Task prompt: When you reach the line in the data below that contains "This screenshot has height=588, width=1024.", please start repeating lines exactly, and stop after the line that contains "The width and height of the screenshot is (1200, 903).", repeating nothing else.

Data provided:
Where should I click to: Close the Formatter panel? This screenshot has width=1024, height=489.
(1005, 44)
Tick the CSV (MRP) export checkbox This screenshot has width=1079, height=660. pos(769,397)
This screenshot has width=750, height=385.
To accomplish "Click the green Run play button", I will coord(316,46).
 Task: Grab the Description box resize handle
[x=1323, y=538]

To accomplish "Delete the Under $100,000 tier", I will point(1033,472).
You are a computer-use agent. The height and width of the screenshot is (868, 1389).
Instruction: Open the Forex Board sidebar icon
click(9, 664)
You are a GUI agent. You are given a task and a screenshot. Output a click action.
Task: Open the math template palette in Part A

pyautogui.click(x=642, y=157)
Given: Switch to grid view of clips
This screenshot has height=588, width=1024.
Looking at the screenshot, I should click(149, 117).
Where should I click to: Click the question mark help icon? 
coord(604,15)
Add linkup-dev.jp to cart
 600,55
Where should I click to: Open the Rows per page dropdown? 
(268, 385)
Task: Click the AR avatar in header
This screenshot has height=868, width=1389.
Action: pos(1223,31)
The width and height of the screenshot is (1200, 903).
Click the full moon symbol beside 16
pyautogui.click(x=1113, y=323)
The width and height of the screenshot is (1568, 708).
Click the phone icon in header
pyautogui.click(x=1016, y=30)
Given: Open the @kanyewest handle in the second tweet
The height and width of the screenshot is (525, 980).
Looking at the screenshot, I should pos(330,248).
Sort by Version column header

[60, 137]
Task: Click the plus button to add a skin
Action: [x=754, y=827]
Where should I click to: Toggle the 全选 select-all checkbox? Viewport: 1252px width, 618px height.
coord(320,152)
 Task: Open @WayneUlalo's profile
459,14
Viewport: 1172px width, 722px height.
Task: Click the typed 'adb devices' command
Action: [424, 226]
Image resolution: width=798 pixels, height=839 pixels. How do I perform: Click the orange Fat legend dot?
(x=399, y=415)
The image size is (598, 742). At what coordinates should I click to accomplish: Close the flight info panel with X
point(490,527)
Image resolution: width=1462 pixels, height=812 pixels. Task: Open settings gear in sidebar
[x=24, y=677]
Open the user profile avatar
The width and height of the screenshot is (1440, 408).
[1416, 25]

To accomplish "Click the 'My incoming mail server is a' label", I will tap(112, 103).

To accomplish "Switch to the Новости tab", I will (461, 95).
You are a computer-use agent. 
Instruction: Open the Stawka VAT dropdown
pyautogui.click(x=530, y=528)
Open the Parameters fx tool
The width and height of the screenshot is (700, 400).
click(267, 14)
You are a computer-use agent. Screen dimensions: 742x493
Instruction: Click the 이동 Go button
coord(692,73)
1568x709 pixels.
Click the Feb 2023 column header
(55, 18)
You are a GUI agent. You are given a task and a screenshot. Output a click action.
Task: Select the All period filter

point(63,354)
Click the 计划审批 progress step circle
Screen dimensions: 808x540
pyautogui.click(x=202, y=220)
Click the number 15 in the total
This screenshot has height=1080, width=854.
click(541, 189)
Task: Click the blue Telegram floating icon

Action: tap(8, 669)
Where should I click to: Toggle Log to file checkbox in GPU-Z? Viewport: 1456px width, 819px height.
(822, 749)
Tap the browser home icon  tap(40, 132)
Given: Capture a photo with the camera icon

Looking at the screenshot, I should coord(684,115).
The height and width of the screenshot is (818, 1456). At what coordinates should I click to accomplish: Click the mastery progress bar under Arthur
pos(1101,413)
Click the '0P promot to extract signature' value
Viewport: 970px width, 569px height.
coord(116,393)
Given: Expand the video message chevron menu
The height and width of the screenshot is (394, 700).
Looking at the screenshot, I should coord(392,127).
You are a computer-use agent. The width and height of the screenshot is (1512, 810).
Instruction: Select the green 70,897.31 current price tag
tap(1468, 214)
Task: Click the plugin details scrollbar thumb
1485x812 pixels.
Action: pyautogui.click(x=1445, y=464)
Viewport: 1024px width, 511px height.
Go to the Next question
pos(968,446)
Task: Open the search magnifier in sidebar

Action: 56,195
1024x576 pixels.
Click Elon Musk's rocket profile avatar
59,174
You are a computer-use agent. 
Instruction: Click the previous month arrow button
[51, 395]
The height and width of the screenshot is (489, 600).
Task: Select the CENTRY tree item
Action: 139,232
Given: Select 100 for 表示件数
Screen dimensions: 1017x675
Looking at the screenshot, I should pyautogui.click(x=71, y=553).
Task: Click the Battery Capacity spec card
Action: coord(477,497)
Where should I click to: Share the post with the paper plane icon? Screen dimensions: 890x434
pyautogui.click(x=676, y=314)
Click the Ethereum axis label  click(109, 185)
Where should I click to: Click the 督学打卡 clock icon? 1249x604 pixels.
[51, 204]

Output below:
This screenshot has height=588, width=1024.
Looking at the screenshot, I should click(149, 117).
Where should I click to: Click the question mark help icon? 
coord(604,15)
Add linkup-dev.jp to cart
 600,55
Where should I click to: Open the Rows per page dropdown? 
(268, 385)
Task: Click the AR avatar in header
This screenshot has height=868, width=1389.
Action: pos(1223,31)
The width and height of the screenshot is (1200, 903).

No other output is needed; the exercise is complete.